The yellowish gray-green circles under my eyes had a micropebbled texture, and my skin gave off a sebaceousy sheen of coffee-packet coffee.
Most of this is great, especially “micropebbled,” but “sebaceousy” isn’t right — I’m not sure the “add -y to informalize a word,” move, a lexical way to indicate “kind of” or “sort of,” applies to any adjective, and if it does apply to some, I’m sure it doesn’t apply to “sebaceous.”
Per page 13 of this AP poll, the proportion of people who believe Barack Obama is a Muslim went from 17% down to 10% between January 2010 and September 2012.
However, 18% now think he is Jewish.
I would dearly love to hear an explanation of this result because I can’t think of one.
J Cronin’s The Passage is surprisingly interesting and I hope to blog about it at greater length some other time. (Short version: it is the only thing I’ve ever read that imitates Stephen King and gets right what works about Stephen King, and this is sort of a great achievement.) Still, though, there’s this:
It wasn’t that he didn’t like her, nor that she had failed to make her interest less than plain.
It took me about thirty seconds to figure out what this actually said, and once I figured it out, I was pretty sure it didn’t say what Cronin wanted it to say. But how could any editor read this sentence and not flag it?
To the contrary, there will surely be a new secretary of state visiting you next year with the umpteenth road map for “confidence-building measures” between Israelis and Palestinians. He or she may even tell you that “this is the year of decision.” Be careful. We’ve been there before. If you Google “Year of decision in the Middle East,” you’ll get more than 100,000,000 links.

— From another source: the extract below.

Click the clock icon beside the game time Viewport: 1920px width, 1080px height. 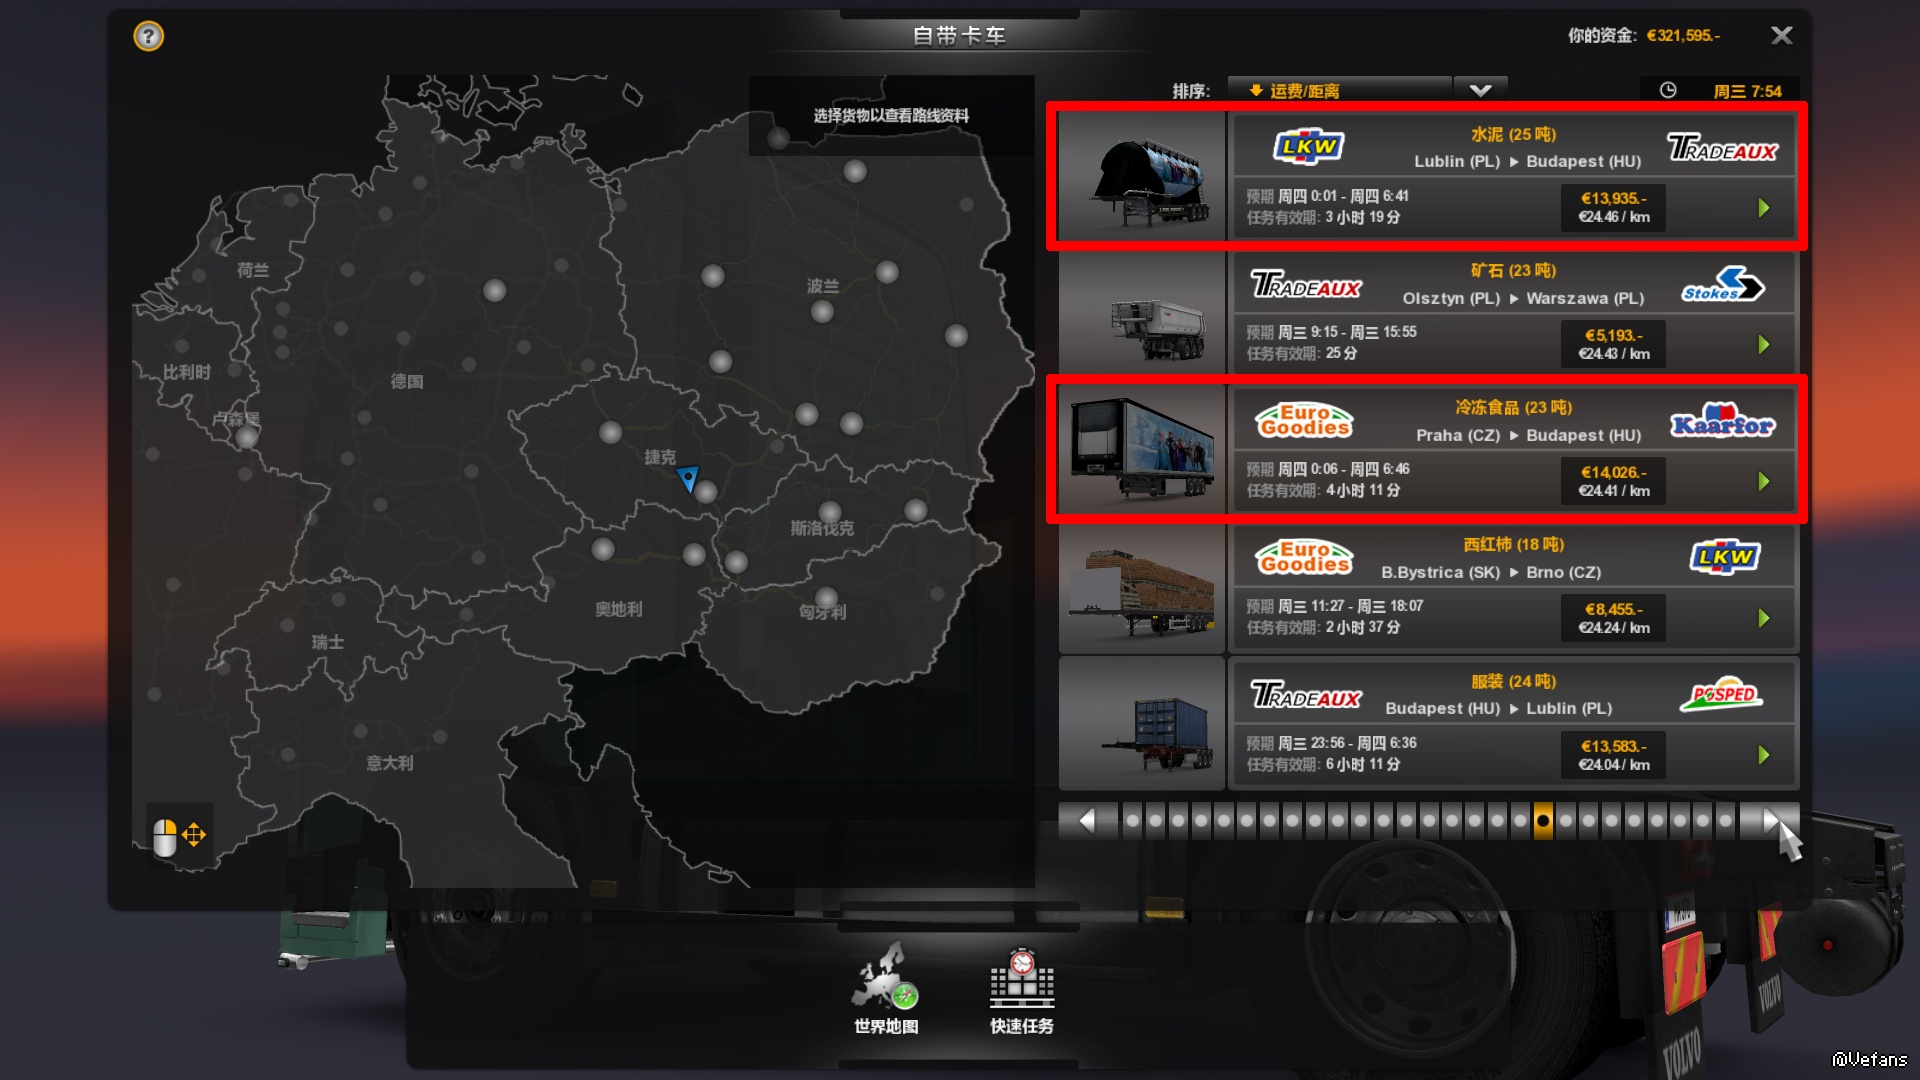pyautogui.click(x=1667, y=91)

Can this really be true? Nope. In fact if you Google that phrase you get fewer than 12,000 links.
The problem here is that Thomas Friedman apparently doesn’t know that when you search Google for a phrase you need to put quotes around it. Without the quotes, you do indeed get more than 100,000,000 results. That’s because a lot of web pages mention years, decisions, and things located either in the middle or to the east.
It seems plausible that long-time New York Times columnists might not know how to use Google, but it’s appalling if the people who edit and fact-check the columns don’t know how to use Google.

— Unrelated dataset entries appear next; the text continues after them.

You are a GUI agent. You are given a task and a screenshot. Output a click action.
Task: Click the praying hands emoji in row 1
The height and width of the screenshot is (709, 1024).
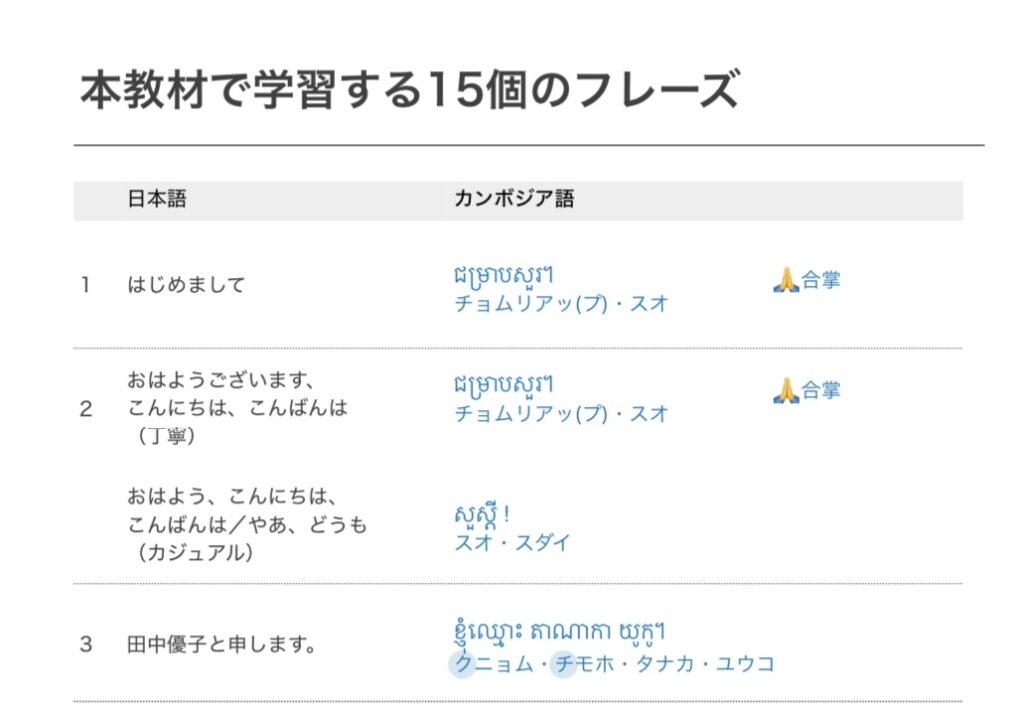click(786, 280)
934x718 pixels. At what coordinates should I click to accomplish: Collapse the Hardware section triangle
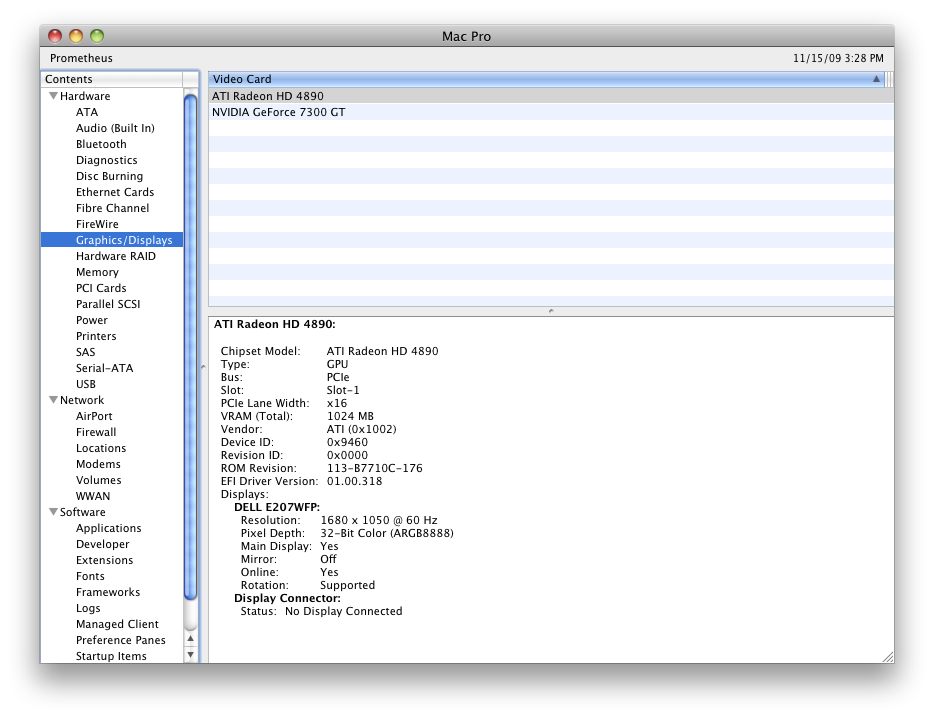pos(53,96)
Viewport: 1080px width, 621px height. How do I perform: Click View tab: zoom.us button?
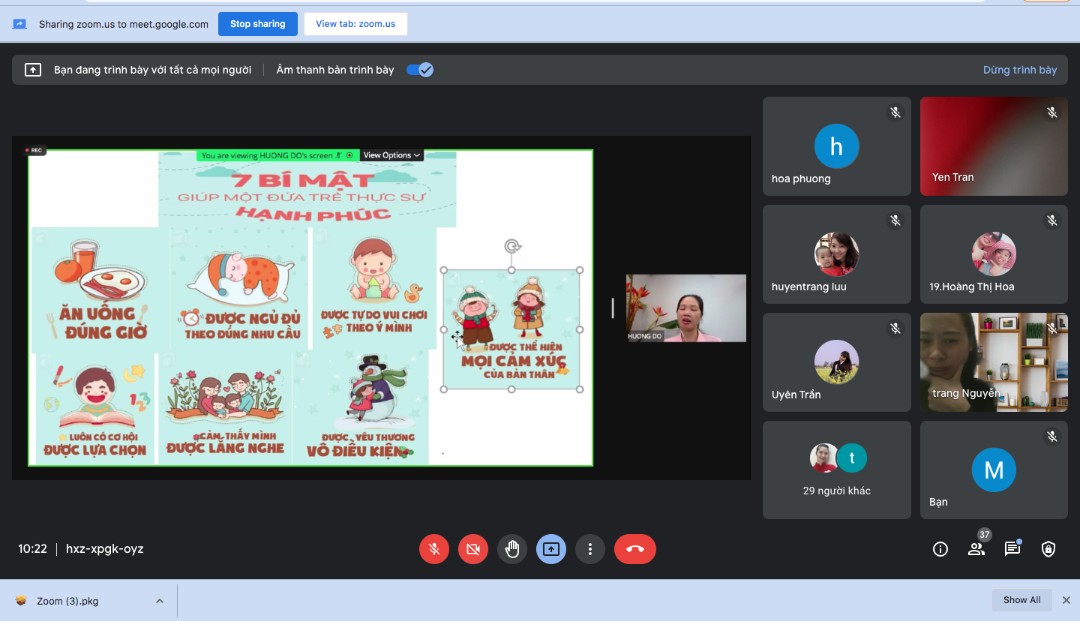(x=355, y=24)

So that this post has some content and is not pure snark, here’s a relevant article by my friend Eszter Hargittai, whose research has taught us a lot about how people use search engines in the real world.
You knew there was one, right? While the national party was crying in its beer, Wisconsin Republicans held the State Assembly and took back the State Senate, undoing the results of last year’s recalls and regaining complete control of the legislative process. After a December special election to fill the seat left open by Rich Zipperer (best political name of 2012?) the Republicans are expected to hold a Dale Schultz-proof 18-15 majority in the upper chamber.

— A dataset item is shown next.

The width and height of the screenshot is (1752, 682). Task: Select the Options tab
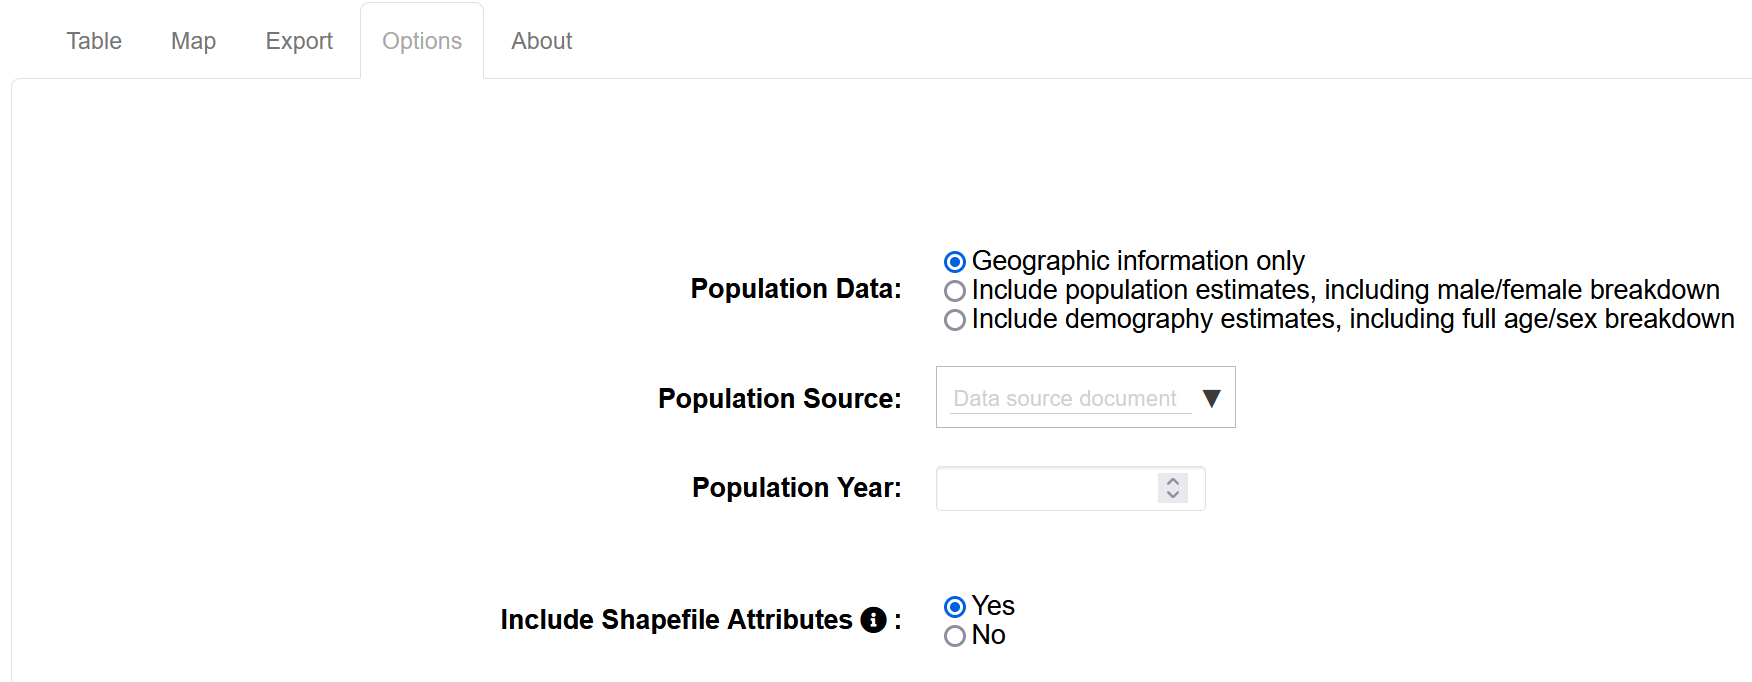click(422, 41)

That’s not such a surprise; a GOP-friendly redistricting generated a slight majority of Republican State Senate districts in this purple state. More impressive is that Republicans may not have lost any of the healthy majority they hold in the Assembly, an advantage obtained in 2010 when the GOP gained 15 seats out of 96 in play. That means there are a lot of new Assembly members who are well to the right of their districts. With the 2012 electorate back to a more normal partisan distribution, how did all these people keep their seats?
My guess is that people just don’t pay much attention to Assembly races, and that the incumbency advantage there is even bigger than it is for federal positions. After all, it’s reasonably safe to vote for the US Senate candidate nominated by your preferred party; that person’s been vetted at a high level and the chance that they’re an incompetent or a loon can reasonably be considered pretty small. But a State Assembly candidate? If the first time you see their name is on Election Day, it’s not totally nuts to go with the incumbent.
My guess is that the Assembly won’t switch control again, or even move close to 50-50, until there’s another Democratic wave election. Despite the many reasons Democrats have to be happy today, this election wasn’t it.
Choire Sicha in Slate, in the course of correctly praising Ursula K. LeGuin, remarks:
The literary novel is, make no mistake, as much a pileup of inherited conventions as the worst werewolf cash-in. There are now thousands of young, MFA-toting writers, so many of them aping the weak generation of literary male novelists now in their 50s: pallid and insufferable teachers and idols, in light of the strong and inventive generation before them.
When you find yourself inserting “make no mistake” into an assertion, you should consider the possibility that you’re doing so because you subconsciously recognize that your assertion is not sufficiently well-justified.
Also: Sicha packs an amazingly dense tangle of sexual politics into just a few sentences! Literary fiction is stultifying because it’s tied to the cultural practices of men in their 50s. But they aren’t real men like their forbears, they are instead weak and pallid! (Katie Roiphe called and she wants her tendentious generalizations back. But then while she was on the phone Camille Paglia cut in on call-waiting and then things got really ugly.)
And the people with MFAs don’t just have MFAs — they tote them! Probably in a tote bag! Probably while drinking some insufferable kind of coffee drink!
Literary fiction — even literary fiction written by MFA-toters — is a big, rich, complicated zone. At the moment I am reading Peter Carey’s crazy Illywhacker — Carey is indeed a male of the old persuasion, but pallid he is not — and Heidi Julavits’s new book The Vanishers, which is unquestionably literary fiction but which has lots of psychic phenomena and astral travel in it. It’s a delight. And I started Justin Cronin’s vampire-apocalypse book The Passage, whose more “literary” parts are better than the other parts. I was promised it would be as good as The Stand, a great book whose status as literature is an interesting thing to think about.
I keep meaning to write a post about the ways in which Stephen King and Jonathan Franzen have converged on each other as writers, and how this fact helped me think about what “literary” means w/r/t novels. But there is no time to do it today, only time to snark about something I read in Slate. There is a lesson here.
Back in June, before the recall election, I argued against the view that a Walker victory spelled trouble for Obama’s re-election campaign in Wisconsin:
“if Walker actually wins by 7, it means there’s no massive shift to the GOP going on in this state, and you’re a broadly popular incumbent President whose hometown is within a half-day’s drive of most of Wisconsin’s population, your prospects here are pretty good…..
In 2010, Walker won as a non-incumbent in a regular election. If he gets the same margin against the same opponent, as a sitting governor, in a recall that not all Democrats think should have happened, I take that as a signal that the state of the electorate has shifted back to something like normal,, from the abnormally Democratic year of 2008 and the abnormally Republican year of 2010.”
In fact, Walker did win by 7. And I think my assessment of what that meant for the November electorate is looking pretty good!
He could, like Gore, win the popular vote while losing in the electoral college. He will certainly lose his home state, as Gore did (and is pretty likely to lose the state where he grew up, as well.) And, like Gore, his campaign has kept the previous two-term President from his own party decidedly at arm’s length. (OK, in Romney’s case, it’s more like a Gadget arm.)
If Romney loses, will he devote his post-political career to a cause as Gore has with climate change? What would Romney’s cause be?